不会用AI Coding工具的PM将被淘汰。
洞察 9: 成本是AI产品的隐形杀手
─────────────────────────────────────────
Day 26 理论 + Day 59 实战:
一个客服对话$0.10,10万对话/天=$300万/年。
很多AI产品Demo很惊艳,但算不过来账。
PM启示: 不做成本优化的AI产品活不过A轮。
单位经济模型是产品决策的核心。
洞察 10: 语音将成为AI的主界面之一
─────────────────────────────────────────
Day 66 的Voice AI洞察:
ElevenLabs做到200ms延迟的实时对话。
键盘+屏幕不再是唯一的交互方式。
PM启示: 开始考虑"语音优先"的AI产品设计。
洞察 11: AI产品定价的范式转移
─────────────────────────────────────────
Day 67 的产品策略洞察:
Seat-based → Usage-based → Outcome-based。
不是按"用了多少"收费,而是按"产出了什么价值"收费。
PM启示: 商业模式创新比功能创新更能建立护城河。
洞察 12: 跨域融合是终极差异化
─────────────────────────────────────────
70天 + Web3 90天 + 架构251天 + 10年经验 的融合:
纯AI PM → 太多人
AI + 金融 → 较少
AI + 金融 + Web3 + 架构 → 全球 < 30人
PM启示: 不要只在一个赛道内卷,
交叉能力才是不可替代性的来源。
十、70天蜕变的三个阶段 / Three Stages of Transformation
第一次蜕变: Day 1 → Day 50 (从用户到理解者)
━━━━━━━━━━━━━━━━━━━━━━━━━━━━━━━━━━━━━━━━━
变化: 从"AI是个黑盒"到"我知道AI内部如何运转"
标志: 能在白板上画出LLM技术栈分层架构
类比: 从汽车驾驶员变成了懂引擎原理的机械师
第二次蜕变: Day 51 → Day 60 (从理解者到建造者)
━━━━━━━━━━━━━━━━━━━━━━━━━━━━━━━━━━━━━━━━━
变化: 从"我知道怎么做"到"我做出来了"
标志: 8个实战项目,从RAG到全栈,从微调到MCP
类比: 从懂引擎原理的人变成了能造车的工程师
第三次蜕变: Day 61 → Day 70 (从建造者到战略家)
━━━━━━━━━━━━━━━━━━━━━━━━━━━━━━━━━━━━━━━━━
变化: 从"我能做AI产品"到"我知道该做什么AI产品"
标志: 前沿洞察 + 产品策略 + 行业趋势判断
类比: 从能造车的工程师变成了知道造什么车、
卖给谁、定什么价的产品战略家
三次蜕变的叠加:
理解力(Day 1-50) × 动手力(Day 51-60) × 判断力(Day 61-70)
= 完整的AI产品领导者能力
十一、最终面试表达 / Final Interview Pitch
"用1分钟介绍你的AI+金融+Web3复合能力"
30秒版本:
"我有10年金融零售产品经理和架构师经验,
过去8个月系统完成了Web3 90天、架构251天、AI 70天三大学习计划,
总计投入2,500小时。
我能做三件大多数人做不到的事:
1. 设计金融级AI系统——懂风控、合规和记账引擎
2. 将传统金融架构和DeFi协议桥接——懂两个世界的语言
3. 评估AI前沿趋势并转化为产品战略——从Vibe Coding到Enterprise Agent
我的定位:金融 × Web3 × AI × 架构的交叉人才,
这个组合在全球市场上极度稀缺。
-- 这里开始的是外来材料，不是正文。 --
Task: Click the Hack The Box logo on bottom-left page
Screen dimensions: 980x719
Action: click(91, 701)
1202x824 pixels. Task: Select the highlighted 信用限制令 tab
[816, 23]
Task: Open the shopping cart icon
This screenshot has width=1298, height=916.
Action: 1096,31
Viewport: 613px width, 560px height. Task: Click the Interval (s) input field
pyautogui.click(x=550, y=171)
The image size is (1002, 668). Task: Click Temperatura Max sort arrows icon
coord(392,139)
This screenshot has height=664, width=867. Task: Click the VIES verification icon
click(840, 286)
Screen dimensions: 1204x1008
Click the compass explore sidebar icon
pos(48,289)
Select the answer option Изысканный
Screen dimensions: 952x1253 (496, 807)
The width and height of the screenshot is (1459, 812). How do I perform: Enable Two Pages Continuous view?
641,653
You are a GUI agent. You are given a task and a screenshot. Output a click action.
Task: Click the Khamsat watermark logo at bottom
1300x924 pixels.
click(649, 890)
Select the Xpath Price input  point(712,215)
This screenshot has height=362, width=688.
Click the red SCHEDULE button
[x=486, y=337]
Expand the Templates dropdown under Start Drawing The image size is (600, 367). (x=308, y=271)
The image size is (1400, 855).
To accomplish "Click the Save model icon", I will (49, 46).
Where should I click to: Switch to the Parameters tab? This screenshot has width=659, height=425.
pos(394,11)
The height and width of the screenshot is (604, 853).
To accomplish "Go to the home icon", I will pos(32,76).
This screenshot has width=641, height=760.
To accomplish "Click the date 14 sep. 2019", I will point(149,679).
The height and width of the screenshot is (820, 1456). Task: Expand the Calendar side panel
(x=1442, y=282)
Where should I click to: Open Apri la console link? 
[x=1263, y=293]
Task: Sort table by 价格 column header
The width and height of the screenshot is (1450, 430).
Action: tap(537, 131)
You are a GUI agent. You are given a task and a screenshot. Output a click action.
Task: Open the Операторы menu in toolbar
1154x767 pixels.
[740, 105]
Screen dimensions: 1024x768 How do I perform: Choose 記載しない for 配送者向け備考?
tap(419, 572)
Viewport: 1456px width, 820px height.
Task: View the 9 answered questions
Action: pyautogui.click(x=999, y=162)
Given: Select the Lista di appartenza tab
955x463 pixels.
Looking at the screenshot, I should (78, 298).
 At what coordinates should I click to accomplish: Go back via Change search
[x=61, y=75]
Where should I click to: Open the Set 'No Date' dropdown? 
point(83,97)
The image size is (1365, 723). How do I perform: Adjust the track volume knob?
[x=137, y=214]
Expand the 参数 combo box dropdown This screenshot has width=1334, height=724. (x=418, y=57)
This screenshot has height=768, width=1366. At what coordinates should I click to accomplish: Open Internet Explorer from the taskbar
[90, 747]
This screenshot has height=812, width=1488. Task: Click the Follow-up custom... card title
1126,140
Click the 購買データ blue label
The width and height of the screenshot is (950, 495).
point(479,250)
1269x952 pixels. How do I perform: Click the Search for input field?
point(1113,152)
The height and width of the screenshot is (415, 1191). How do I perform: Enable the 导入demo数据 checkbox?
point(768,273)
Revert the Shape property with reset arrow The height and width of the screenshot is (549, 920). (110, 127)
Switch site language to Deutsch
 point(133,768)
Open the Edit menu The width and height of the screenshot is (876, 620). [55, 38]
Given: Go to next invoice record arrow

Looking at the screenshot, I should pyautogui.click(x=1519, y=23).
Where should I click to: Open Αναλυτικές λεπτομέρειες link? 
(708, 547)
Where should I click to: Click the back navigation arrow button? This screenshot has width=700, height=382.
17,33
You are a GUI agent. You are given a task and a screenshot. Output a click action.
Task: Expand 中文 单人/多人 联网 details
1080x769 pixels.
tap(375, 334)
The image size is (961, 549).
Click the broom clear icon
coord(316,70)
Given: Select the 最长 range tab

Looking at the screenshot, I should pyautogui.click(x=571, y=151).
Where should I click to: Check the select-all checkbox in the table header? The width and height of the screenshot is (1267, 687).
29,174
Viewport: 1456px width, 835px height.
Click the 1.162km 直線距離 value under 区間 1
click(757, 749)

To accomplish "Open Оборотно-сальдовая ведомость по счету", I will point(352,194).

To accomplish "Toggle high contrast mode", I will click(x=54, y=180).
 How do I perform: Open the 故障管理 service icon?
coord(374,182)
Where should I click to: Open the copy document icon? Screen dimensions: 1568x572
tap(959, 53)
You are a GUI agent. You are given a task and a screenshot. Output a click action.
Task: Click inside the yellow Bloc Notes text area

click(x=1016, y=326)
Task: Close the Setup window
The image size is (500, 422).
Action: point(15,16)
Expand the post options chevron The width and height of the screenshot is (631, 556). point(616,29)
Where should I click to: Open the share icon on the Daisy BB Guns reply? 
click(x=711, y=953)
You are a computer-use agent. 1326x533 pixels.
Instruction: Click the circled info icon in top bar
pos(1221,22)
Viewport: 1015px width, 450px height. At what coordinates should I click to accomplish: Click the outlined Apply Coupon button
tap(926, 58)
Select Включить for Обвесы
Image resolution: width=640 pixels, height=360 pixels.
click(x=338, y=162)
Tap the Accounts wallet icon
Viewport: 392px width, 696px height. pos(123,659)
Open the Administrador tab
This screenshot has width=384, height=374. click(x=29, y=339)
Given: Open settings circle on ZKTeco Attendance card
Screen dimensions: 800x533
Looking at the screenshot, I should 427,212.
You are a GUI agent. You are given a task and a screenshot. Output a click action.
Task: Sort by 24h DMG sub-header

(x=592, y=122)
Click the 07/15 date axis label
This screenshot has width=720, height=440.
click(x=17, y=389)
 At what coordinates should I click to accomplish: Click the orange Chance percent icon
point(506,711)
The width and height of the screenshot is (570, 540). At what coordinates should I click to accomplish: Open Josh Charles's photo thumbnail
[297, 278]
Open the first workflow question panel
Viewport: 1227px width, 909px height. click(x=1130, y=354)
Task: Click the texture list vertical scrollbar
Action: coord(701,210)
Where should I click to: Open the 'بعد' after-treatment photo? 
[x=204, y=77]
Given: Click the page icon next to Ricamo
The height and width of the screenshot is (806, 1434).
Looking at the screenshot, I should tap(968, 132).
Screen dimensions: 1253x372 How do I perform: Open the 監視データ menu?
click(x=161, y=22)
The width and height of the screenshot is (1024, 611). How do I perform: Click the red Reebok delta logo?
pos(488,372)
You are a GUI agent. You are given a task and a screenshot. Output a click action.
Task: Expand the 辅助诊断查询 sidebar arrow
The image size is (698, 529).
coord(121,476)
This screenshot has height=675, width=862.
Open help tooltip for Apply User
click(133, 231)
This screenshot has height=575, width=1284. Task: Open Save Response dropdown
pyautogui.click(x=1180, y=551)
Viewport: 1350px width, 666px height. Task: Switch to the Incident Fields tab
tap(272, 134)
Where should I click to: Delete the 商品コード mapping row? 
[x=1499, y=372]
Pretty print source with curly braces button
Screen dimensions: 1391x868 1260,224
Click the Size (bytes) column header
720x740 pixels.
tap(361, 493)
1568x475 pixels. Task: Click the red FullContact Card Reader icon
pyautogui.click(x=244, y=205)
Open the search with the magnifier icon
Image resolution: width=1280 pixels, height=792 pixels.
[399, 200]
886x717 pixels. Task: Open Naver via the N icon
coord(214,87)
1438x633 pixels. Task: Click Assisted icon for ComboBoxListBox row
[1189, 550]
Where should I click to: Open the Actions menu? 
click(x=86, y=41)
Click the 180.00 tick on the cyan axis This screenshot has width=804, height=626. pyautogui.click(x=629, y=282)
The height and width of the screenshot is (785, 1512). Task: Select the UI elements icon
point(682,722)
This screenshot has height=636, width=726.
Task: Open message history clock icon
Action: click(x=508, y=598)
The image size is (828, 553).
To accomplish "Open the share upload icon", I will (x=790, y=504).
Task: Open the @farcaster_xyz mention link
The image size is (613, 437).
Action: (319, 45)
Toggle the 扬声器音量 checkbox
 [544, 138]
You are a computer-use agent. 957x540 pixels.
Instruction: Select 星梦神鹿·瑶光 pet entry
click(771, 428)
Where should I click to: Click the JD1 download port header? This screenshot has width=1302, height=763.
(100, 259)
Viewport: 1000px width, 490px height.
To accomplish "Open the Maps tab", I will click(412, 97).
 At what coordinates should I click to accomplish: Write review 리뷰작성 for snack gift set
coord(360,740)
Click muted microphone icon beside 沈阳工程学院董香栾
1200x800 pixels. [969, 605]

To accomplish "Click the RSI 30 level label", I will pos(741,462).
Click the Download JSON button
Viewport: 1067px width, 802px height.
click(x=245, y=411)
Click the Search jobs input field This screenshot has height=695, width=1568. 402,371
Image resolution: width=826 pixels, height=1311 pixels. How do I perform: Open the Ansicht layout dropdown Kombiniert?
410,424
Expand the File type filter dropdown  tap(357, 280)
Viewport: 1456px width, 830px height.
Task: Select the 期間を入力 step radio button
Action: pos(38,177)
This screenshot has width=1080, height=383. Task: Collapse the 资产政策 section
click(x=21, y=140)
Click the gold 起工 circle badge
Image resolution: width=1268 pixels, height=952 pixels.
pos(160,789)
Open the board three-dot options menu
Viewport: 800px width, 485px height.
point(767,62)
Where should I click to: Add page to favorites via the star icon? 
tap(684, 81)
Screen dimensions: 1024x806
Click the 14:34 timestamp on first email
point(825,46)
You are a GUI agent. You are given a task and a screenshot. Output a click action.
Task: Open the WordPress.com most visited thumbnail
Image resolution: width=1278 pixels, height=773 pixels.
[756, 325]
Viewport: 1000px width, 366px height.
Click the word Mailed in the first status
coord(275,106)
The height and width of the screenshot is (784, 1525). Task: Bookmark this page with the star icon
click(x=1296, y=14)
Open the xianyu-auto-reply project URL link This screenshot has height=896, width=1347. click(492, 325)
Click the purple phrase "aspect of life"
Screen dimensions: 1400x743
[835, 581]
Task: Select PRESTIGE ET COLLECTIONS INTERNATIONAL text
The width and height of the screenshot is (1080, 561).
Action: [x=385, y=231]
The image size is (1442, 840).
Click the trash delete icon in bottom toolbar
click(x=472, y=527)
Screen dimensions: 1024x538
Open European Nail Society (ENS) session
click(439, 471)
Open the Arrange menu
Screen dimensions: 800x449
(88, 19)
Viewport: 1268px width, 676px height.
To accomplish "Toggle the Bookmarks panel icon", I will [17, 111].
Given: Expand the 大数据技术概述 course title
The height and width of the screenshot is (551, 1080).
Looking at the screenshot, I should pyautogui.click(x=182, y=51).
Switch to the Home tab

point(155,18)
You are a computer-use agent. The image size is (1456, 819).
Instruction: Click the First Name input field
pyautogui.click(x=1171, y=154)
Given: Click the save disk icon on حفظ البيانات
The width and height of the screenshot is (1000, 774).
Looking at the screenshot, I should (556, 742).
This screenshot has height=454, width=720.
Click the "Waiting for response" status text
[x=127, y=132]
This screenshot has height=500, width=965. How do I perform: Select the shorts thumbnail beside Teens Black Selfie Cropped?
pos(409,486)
"
2分钟版本:
"我的背景是10年金融零售软件的产品经理和业务分析师,
做过支付系统、风控引擎、会员体系等核心系统。
过去8个月我完成了三个系统化学习计划,总计2,500小时:
第一,Web3 90天计划。
不只是看文档——我在Uniswap做过交易、在Aave借过款、
参与过DAO投票、写过Dune链上数据分析。
我的Web3分析平台momoweb3已经上线,包含22个功能组件。
第二,架构251天精通计划。
系统化了10年的隐性架构经验,
用TOGAF/DDD/C4方法论重新组织了知识体系,
产出251天的架构笔记,覆盖金融/零售/云原生/AI。
第三,AI 70天深度学习。
从Transformer原理到本地模型部署,
从RAG系统到Agent开发,从MCP Server到全栈应用。
不仅懂理论,还做了8个实战项目。
最后10天深入研究了AI前沿——
Vibe Coding、Enterprise Agent、MCP协议栈、Voice AI、Physical AI——
这让我不仅能做AI产品,还能判断AI产品的方向。
我的独特价值:
全球很少有人同时具备金融零售深度经验、
Web3产品实战能力、系统化架构方法论、
和AI工程全栈加前沿洞察能力。
在AI重塑金融、Web3改变基础设施的当下,
这个组合正是市场最需要的。
我正在寻找一个能结合这些能力的远程岗位,
无论是金融AI产品、DeFi协议、RWA平台、还是Enterprise AI,
我都能快速上手并创造独特价值。"
十二、致谢与感言 / Closing Words
70天,420小时。
Day 1: 不知道Transformer的Q、K、V分别是什么。
Day 70: 能评估AI前沿趋势,设计AI产品战略,
构建完整的AI系统,回答70+道面试问题。
这70天的学习不是孤立的。
它是Web3 90天 + 架构251天 + AI 70天 = 411天学习旅程的最后一块拼图。
三块拼图拼在一起,形成了一个稀缺的能力组合:
┌─────────────────────────────────────┐
│ │
│ 10年金融零售经验 │
│ + │
│ Web3产品实战 (90天) │
│ + │
│ 系统化架构能力 (251天) │
│ + │
│ AI工程全栈 + 前沿洞察 (70天) │
│ = │
│ 金融科技/DeFi/RWA领域 │
│ 最稀缺的复合型产品架构师 │
│ │
└─────────────────────────────────────┘
这不是终点。这是一个新的起点。
AI正在以前所未有的速度重塑每一个行业。
Vibe Coding让人人都能编程。
Enterprise Agent让企业效率翻倍。
Voice AI让交互回归自然。
Physical AI让智能走进物理世界。
在这个变革中,最有价值的人不是最懂技术的人,
而是能判断"用什么技术解决什么问题"的人。
这正是PM和架构师的核心价值。
70天学到的最重要的一件事:
"AI放大的是人的能力,不是替代人的判断。
越是AI时代,越需要有判断力的人。
而判断力来自于:深厚的行业经验 × 扎实的技术理解 × 前沿的趋势洞察。"
感谢这70天。
感谢这411天。
感谢这10年。
所有的积累,都是为了接下来的跃迁。
Let's build.
Day 70 / 70 COMPLETE! 70天AI深度学习计划全部完成。 70篇笔记、8个实战项目、70+道面试题、2篇产品分析、10个前沿趋势研究。 结合Web3 90天 + 架构251天,总计411天、2,500小时、410+篇文档。 这是一个终点,更是一个全新的起点。